Sans les socialistes, pas de stabilité
Correio da Manhã estime que la gouvernabilité du Portugal dépend désormais du chef de l'opposition socialiste Pedro Nuno Santos :
«Une chose est sûre : l'élection de la seconde figure la plus importante de l'Etat a confirmé les difficultés auxquelles se heurtera l'exécutif à l'avenir, mais a aussi montré que la durée de son mandat devient de plus en plus hypothétique. Le parti Chega semble s'être mis sur la touche. Montenegro refusant de céder du terrain, il ne peut pas compter sur [le soutien de] Chega. La balle est désormais dans le camp de Pedro Nuno Santos. Reste à savoir combien de temps le leader des socialistes sera prêt à faire copain-copain avec le PSD - indépendamment du cabinet que Montenegro désignera.»

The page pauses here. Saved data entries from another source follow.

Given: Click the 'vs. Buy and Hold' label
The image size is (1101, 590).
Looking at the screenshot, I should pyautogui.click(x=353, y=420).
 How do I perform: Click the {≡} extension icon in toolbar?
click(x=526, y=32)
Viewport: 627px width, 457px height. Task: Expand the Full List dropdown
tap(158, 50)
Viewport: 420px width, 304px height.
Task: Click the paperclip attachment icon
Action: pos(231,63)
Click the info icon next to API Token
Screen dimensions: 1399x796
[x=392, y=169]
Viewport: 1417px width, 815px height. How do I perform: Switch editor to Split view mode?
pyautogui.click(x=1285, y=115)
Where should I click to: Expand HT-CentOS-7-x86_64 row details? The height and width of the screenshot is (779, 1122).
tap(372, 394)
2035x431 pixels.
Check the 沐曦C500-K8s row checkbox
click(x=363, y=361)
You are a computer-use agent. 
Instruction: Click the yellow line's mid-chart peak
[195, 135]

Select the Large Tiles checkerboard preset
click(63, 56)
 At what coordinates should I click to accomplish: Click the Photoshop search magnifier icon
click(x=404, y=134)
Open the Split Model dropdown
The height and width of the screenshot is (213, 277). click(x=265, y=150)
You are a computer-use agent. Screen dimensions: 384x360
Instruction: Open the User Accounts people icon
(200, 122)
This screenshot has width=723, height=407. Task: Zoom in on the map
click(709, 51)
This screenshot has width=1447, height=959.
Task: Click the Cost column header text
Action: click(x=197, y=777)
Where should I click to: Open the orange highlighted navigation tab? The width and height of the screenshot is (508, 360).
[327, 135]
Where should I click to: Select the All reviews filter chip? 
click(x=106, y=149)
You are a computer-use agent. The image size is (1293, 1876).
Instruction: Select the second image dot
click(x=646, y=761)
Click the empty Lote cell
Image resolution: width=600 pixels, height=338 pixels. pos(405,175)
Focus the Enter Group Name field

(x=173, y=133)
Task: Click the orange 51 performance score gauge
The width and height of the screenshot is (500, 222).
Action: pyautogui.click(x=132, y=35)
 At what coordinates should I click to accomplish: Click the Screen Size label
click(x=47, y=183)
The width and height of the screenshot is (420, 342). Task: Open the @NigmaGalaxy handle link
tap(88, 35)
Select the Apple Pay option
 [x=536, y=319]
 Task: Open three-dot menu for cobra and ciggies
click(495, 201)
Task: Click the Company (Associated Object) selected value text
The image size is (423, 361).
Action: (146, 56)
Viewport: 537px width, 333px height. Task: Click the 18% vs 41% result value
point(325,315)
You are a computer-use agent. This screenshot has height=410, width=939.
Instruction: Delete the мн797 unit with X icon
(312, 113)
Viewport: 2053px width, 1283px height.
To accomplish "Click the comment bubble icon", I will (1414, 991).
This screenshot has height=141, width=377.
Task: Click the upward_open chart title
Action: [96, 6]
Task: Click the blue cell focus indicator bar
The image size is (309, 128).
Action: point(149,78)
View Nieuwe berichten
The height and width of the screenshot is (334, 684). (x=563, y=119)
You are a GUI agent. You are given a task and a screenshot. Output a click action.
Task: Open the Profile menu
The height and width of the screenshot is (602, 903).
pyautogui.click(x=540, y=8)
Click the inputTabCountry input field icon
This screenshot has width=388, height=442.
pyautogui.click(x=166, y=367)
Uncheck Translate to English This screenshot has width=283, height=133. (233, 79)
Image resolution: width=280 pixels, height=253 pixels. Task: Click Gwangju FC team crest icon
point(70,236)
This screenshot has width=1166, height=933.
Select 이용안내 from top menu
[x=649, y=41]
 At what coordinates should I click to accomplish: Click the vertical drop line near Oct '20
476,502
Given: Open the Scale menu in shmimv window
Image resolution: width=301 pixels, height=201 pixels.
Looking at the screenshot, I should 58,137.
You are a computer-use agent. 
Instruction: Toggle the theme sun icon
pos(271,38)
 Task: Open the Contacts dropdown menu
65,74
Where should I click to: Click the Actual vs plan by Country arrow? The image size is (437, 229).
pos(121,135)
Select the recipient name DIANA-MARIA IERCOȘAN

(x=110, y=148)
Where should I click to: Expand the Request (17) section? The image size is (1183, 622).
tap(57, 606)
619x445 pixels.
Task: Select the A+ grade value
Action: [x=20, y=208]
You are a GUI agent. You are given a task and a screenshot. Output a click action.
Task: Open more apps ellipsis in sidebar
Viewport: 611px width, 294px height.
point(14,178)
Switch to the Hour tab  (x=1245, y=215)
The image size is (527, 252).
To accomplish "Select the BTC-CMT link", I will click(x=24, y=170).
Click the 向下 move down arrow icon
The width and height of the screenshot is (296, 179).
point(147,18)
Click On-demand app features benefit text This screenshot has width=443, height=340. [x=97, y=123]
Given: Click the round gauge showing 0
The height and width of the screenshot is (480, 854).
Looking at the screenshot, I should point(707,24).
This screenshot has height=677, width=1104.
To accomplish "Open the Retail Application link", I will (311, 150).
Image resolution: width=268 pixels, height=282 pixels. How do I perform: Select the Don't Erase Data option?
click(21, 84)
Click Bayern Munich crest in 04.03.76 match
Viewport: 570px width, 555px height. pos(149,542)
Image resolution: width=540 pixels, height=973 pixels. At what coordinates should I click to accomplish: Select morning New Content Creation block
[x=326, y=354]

Montenegro n'a pas le sens de la politique
Pour Expresso, cet épisode révèle un manque de compétences politiques de la part du Premier ministre désigné :
«Les jeux d'ombre chinoise, les choses dites à demi-mots, les accords tacites, tout ceci fait partie de l'art de la politique. Des techniques que [l'ex-Premier ministre] António Costa maîtrisait mieux que quiconque. Luís Montenegro est loin d'avoir ces compétences. Il devrait en tirer les conclusions et se garder de jouer avec le feu. Le PSD va devoir prendre des décisions et en payer le prix. S'il veut conclure des accords avec Chega, il devra les assumer ouvertement. S'il veut s'entendre avec le PS, il ne peut entamer de négociations avec Chega.»
Une érosion démocratique
Dans El País, la politologue Marina Costa Lobo propose l'analyse suivante :
«Le poids de Chega au Parlement modifie considérablement l'échiquier politique du Portugal et pourrait bloquer l'ensemble du système démocratique. ... Chega est le produit de l'érosion démocratique du Portugal. ... De nombreux électeurs ont abandonné l'attitude responsable dont ils avaient stoïquement fait preuve depuis le début de la crise de l'euro. Ils expriment ainsi leur mécontentement à l'égard de l'incapacité politique des partis du système, ou ils reconnaissent dans Chega des positions que personne ne portait auparavant dans l'espace politique portugais. Le défi pour les partis traditionnels consiste à se réconcilier avec cet électorat.»